Start of Records supplied

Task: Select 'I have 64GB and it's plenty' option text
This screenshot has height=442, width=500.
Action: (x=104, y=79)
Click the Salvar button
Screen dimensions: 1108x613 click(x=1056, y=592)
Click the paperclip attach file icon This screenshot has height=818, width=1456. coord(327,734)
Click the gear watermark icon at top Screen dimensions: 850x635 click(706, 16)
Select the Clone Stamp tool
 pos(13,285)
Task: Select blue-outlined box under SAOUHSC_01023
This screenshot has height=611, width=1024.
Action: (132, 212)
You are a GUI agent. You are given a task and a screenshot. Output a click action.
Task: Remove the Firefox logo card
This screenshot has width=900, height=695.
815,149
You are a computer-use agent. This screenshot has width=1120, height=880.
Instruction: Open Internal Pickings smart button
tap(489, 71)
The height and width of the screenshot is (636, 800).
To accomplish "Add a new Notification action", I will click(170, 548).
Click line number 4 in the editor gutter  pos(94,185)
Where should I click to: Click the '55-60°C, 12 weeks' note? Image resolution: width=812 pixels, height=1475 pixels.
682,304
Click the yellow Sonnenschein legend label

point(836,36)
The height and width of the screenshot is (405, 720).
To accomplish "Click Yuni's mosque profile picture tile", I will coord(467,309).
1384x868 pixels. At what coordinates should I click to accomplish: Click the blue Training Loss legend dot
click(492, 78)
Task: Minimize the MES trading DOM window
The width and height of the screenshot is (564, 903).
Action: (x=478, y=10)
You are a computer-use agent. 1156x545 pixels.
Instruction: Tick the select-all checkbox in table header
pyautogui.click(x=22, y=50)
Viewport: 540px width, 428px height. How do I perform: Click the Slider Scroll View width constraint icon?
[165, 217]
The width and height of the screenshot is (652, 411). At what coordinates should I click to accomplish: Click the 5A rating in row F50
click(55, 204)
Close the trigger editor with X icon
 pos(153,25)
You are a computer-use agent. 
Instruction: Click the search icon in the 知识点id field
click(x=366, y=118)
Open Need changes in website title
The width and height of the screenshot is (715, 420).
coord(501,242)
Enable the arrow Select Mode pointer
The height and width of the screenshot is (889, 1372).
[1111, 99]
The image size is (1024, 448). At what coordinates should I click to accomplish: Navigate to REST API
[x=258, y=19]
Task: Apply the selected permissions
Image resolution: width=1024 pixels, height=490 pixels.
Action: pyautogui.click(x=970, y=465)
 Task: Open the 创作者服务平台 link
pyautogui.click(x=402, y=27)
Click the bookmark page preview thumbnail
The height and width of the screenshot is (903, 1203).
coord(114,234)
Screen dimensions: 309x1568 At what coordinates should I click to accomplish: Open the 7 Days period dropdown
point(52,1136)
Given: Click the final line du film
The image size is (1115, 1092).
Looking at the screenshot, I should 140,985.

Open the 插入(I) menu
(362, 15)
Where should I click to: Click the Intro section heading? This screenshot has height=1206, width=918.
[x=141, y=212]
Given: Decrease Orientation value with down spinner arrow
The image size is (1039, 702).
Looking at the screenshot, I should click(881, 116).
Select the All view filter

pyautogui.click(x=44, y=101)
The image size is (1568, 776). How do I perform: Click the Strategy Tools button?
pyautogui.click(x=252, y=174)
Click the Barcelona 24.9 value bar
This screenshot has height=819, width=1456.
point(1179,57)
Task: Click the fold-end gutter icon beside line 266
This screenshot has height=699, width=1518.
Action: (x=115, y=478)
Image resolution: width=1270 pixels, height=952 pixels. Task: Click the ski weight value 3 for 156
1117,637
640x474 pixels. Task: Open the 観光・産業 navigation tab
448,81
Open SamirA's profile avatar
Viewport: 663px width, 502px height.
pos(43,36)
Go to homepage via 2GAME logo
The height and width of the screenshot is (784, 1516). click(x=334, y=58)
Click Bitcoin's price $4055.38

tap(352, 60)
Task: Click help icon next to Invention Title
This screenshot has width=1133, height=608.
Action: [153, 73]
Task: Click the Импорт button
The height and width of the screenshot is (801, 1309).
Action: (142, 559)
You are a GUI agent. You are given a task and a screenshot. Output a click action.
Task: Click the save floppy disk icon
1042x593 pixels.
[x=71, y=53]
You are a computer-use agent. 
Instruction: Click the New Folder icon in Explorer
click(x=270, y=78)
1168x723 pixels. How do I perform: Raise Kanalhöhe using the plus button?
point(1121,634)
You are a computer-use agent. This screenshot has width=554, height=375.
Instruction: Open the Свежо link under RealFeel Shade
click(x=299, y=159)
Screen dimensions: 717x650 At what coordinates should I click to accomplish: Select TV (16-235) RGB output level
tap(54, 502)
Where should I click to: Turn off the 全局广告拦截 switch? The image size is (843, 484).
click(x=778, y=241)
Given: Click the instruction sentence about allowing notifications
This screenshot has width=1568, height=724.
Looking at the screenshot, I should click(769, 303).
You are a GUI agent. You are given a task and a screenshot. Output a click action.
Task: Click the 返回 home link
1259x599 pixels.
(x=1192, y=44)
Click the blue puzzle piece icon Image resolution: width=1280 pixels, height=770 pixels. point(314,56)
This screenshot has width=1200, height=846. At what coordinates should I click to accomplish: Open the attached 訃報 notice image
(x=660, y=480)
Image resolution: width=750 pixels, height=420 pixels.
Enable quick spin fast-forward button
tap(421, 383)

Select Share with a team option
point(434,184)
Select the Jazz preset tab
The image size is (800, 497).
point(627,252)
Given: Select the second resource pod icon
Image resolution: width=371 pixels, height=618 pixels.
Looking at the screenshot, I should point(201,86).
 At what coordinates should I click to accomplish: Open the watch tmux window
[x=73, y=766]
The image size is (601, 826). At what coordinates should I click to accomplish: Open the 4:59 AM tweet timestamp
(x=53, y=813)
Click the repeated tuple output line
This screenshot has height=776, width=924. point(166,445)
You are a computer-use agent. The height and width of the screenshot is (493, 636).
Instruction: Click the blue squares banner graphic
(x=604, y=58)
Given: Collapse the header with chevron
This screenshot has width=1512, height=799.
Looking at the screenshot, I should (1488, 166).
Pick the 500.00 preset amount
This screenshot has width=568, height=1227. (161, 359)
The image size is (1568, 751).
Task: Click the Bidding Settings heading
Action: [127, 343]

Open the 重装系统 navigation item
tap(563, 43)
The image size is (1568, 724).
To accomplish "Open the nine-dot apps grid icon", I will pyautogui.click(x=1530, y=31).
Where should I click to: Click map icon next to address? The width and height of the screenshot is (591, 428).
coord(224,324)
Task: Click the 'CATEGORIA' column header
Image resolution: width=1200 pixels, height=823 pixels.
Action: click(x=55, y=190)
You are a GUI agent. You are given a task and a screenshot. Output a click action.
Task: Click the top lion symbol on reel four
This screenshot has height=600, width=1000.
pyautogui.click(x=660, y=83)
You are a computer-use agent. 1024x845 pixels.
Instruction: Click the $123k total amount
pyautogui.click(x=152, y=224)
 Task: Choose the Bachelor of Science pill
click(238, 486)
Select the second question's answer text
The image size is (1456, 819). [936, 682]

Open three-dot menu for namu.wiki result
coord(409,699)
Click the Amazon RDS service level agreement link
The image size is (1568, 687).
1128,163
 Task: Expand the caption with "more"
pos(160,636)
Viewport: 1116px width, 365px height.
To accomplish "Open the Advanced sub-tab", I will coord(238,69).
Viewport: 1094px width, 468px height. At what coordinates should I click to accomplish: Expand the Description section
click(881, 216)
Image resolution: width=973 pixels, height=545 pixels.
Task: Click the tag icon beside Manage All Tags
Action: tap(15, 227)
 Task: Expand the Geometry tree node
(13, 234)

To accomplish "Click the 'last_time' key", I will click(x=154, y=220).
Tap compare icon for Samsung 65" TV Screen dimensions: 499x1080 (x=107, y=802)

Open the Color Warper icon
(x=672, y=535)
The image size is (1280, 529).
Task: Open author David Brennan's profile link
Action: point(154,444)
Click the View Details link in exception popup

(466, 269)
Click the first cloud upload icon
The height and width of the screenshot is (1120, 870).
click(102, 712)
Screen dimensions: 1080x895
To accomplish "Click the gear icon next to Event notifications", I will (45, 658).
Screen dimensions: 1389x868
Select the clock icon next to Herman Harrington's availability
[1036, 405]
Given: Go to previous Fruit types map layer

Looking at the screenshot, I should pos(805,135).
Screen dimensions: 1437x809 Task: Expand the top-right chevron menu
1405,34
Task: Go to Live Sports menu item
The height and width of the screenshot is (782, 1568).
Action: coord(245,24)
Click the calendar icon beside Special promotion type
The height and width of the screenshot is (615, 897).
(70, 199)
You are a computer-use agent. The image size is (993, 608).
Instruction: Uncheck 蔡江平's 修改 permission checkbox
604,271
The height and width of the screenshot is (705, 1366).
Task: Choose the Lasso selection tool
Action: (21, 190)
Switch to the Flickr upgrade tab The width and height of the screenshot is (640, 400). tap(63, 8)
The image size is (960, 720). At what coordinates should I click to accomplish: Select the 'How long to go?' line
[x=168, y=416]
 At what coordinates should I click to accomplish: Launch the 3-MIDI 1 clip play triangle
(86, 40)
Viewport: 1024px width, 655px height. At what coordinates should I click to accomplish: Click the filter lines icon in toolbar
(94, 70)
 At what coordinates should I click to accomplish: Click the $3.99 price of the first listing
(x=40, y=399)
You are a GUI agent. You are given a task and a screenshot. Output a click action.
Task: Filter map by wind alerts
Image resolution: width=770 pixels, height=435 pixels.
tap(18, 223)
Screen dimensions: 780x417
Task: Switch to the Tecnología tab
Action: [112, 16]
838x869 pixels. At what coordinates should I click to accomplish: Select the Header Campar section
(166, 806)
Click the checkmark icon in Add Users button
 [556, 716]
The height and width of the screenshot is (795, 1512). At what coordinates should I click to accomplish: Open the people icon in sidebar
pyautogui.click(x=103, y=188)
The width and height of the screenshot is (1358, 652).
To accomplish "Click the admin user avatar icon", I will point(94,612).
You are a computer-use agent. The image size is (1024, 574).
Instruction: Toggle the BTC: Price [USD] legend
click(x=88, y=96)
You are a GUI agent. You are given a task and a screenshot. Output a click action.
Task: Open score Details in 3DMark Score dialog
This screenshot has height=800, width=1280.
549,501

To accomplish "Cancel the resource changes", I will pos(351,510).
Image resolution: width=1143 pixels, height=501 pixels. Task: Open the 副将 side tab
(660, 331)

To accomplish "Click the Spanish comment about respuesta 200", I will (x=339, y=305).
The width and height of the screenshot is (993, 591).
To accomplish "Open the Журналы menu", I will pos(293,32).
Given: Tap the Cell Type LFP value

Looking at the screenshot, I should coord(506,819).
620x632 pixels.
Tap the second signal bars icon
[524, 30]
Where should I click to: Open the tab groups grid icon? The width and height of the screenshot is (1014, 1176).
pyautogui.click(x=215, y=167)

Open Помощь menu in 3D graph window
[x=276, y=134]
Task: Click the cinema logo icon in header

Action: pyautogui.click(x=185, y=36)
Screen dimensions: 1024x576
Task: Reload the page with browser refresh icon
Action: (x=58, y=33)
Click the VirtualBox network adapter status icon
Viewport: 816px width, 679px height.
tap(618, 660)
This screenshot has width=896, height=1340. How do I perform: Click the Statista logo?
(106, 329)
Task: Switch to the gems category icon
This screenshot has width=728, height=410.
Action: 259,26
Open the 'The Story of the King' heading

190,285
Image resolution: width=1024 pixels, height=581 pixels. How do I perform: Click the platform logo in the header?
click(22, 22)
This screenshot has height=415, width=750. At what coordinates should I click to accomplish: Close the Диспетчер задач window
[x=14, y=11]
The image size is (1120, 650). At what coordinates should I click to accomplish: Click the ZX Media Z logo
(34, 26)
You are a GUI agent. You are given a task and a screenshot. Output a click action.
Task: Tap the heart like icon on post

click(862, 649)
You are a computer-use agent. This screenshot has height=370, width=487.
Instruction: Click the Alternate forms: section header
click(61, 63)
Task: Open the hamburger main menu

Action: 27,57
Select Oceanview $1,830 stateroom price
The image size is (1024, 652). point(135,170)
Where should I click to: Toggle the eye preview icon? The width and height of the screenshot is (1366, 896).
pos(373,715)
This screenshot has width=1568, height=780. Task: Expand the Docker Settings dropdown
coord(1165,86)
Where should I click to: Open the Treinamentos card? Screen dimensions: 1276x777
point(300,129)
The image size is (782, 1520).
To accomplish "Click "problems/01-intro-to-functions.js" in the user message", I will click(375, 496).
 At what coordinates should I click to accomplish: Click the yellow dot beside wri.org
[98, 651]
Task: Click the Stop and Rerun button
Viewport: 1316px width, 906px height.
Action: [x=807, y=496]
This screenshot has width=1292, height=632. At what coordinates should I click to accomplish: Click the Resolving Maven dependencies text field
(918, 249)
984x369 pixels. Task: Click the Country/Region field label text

End of Records supplied

Required action
Find the word "arrow" in the data and show each line that holds it.

Exercise solution
Enable the arrow Select Mode pointer
Given: Decrease Orientation value with down spinner arrow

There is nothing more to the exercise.